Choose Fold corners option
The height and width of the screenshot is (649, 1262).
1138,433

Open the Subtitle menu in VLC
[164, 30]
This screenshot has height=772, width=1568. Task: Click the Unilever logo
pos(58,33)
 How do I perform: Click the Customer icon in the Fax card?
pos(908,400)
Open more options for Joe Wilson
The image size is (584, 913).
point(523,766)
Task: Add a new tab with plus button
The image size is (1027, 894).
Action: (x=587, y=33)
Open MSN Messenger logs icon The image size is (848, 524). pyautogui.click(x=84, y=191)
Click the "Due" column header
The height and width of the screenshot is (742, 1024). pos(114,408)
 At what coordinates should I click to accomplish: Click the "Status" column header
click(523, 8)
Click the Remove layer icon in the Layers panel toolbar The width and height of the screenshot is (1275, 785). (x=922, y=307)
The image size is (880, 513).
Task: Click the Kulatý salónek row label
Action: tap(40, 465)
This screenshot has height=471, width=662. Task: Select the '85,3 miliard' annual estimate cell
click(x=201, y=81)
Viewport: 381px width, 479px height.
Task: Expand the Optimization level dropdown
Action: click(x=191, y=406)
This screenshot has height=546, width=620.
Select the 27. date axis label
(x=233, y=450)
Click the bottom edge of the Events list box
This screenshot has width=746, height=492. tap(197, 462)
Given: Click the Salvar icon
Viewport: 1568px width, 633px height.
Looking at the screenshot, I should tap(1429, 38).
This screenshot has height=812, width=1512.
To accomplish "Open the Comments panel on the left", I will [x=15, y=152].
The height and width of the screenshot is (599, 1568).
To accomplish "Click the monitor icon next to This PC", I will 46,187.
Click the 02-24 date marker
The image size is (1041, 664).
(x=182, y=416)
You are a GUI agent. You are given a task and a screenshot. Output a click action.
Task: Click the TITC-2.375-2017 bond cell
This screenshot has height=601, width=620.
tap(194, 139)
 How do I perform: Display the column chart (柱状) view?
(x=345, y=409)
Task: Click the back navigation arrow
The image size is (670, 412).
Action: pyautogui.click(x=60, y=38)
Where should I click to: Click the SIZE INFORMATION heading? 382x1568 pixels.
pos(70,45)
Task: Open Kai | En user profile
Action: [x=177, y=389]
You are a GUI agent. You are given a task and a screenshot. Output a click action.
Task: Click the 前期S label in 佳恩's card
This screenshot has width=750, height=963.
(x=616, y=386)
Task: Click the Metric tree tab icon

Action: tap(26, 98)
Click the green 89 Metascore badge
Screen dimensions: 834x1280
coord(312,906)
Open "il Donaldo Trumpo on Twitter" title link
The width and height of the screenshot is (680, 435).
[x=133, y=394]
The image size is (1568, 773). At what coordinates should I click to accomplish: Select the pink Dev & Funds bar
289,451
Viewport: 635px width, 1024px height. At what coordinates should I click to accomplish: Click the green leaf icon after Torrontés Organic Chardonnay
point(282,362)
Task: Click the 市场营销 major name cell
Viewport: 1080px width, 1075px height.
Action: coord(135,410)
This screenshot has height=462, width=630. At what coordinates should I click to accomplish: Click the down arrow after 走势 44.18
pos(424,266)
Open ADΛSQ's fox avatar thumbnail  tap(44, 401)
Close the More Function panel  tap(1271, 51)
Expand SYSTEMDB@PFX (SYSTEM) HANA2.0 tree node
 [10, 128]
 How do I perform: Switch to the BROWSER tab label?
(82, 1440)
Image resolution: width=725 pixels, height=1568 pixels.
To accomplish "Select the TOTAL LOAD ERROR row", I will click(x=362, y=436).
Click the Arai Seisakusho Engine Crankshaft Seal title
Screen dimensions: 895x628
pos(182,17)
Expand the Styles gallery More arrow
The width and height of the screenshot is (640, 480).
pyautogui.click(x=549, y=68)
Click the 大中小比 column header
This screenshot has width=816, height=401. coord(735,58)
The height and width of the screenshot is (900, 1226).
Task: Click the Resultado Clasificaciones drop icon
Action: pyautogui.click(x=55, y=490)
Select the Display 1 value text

◆ ◆ ◆ ◆ ◆

▶ [Problem to work on]: Word for word, give the records again.

▶ [Answer space]:
Choose Fold corners option
The height and width of the screenshot is (649, 1262).
1138,433

Open the Subtitle menu in VLC
[164, 30]
This screenshot has height=772, width=1568. Task: Click the Unilever logo
pos(58,33)
 How do I perform: Click the Customer icon in the Fax card?
pos(908,400)
Open more options for Joe Wilson
The image size is (584, 913).
point(523,766)
Task: Add a new tab with plus button
The image size is (1027, 894).
Action: (x=587, y=33)
Open MSN Messenger logs icon The image size is (848, 524). pyautogui.click(x=84, y=191)
Click the "Due" column header
The height and width of the screenshot is (742, 1024). pos(114,408)
 At what coordinates should I click to accomplish: Click the "Status" column header
click(523, 8)
Click the Remove layer icon in the Layers panel toolbar The width and height of the screenshot is (1275, 785). (x=922, y=307)
The image size is (880, 513).
Task: Click the Kulatý salónek row label
Action: tap(40, 465)
This screenshot has height=471, width=662. Task: Select the '85,3 miliard' annual estimate cell
click(x=201, y=81)
Viewport: 381px width, 479px height.
Task: Expand the Optimization level dropdown
Action: click(x=191, y=406)
This screenshot has height=546, width=620.
Select the 27. date axis label
(x=233, y=450)
Click the bottom edge of the Events list box
This screenshot has width=746, height=492. tap(197, 462)
Given: Click the Salvar icon
Viewport: 1568px width, 633px height.
Looking at the screenshot, I should tap(1429, 38).
This screenshot has height=812, width=1512.
To accomplish "Open the Comments panel on the left", I will [x=15, y=152].
The height and width of the screenshot is (599, 1568).
To accomplish "Click the monitor icon next to This PC", I will 46,187.
Click the 02-24 date marker
The image size is (1041, 664).
(x=182, y=416)
You are a GUI agent. You are given a task and a screenshot. Output a click action.
Task: Click the TITC-2.375-2017 bond cell
This screenshot has height=601, width=620.
tap(194, 139)
 How do I perform: Display the column chart (柱状) view?
(x=345, y=409)
Task: Click the back navigation arrow
The image size is (670, 412).
Action: pyautogui.click(x=60, y=38)
Where should I click to: Click the SIZE INFORMATION heading? 382x1568 pixels.
pos(70,45)
Task: Open Kai | En user profile
Action: [x=177, y=389]
You are a GUI agent. You are given a task and a screenshot. Output a click action.
Task: Click the 前期S label in 佳恩's card
This screenshot has width=750, height=963.
(x=616, y=386)
Task: Click the Metric tree tab icon

Action: tap(26, 98)
Click the green 89 Metascore badge
Screen dimensions: 834x1280
coord(312,906)
Open "il Donaldo Trumpo on Twitter" title link
The width and height of the screenshot is (680, 435).
[x=133, y=394]
The image size is (1568, 773). At what coordinates should I click to accomplish: Select the pink Dev & Funds bar
289,451
Viewport: 635px width, 1024px height. At what coordinates should I click to accomplish: Click the green leaf icon after Torrontés Organic Chardonnay
point(282,362)
Task: Click the 市场营销 major name cell
Viewport: 1080px width, 1075px height.
Action: coord(135,410)
This screenshot has height=462, width=630. At what coordinates should I click to accomplish: Click the down arrow after 走势 44.18
pos(424,266)
Open ADΛSQ's fox avatar thumbnail  tap(44, 401)
Close the More Function panel  tap(1271, 51)
Expand SYSTEMDB@PFX (SYSTEM) HANA2.0 tree node
 [10, 128]
 How do I perform: Switch to the BROWSER tab label?
(82, 1440)
Image resolution: width=725 pixels, height=1568 pixels.
To accomplish "Select the TOTAL LOAD ERROR row", I will click(x=362, y=436).
Click the Arai Seisakusho Engine Crankshaft Seal title
Screen dimensions: 895x628
pos(182,17)
Expand the Styles gallery More arrow
The width and height of the screenshot is (640, 480).
pyautogui.click(x=549, y=68)
Click the 大中小比 column header
This screenshot has width=816, height=401. coord(735,58)
The height and width of the screenshot is (900, 1226).
Task: Click the Resultado Clasificaciones drop icon
Action: pyautogui.click(x=55, y=490)
Select the Display 1 value text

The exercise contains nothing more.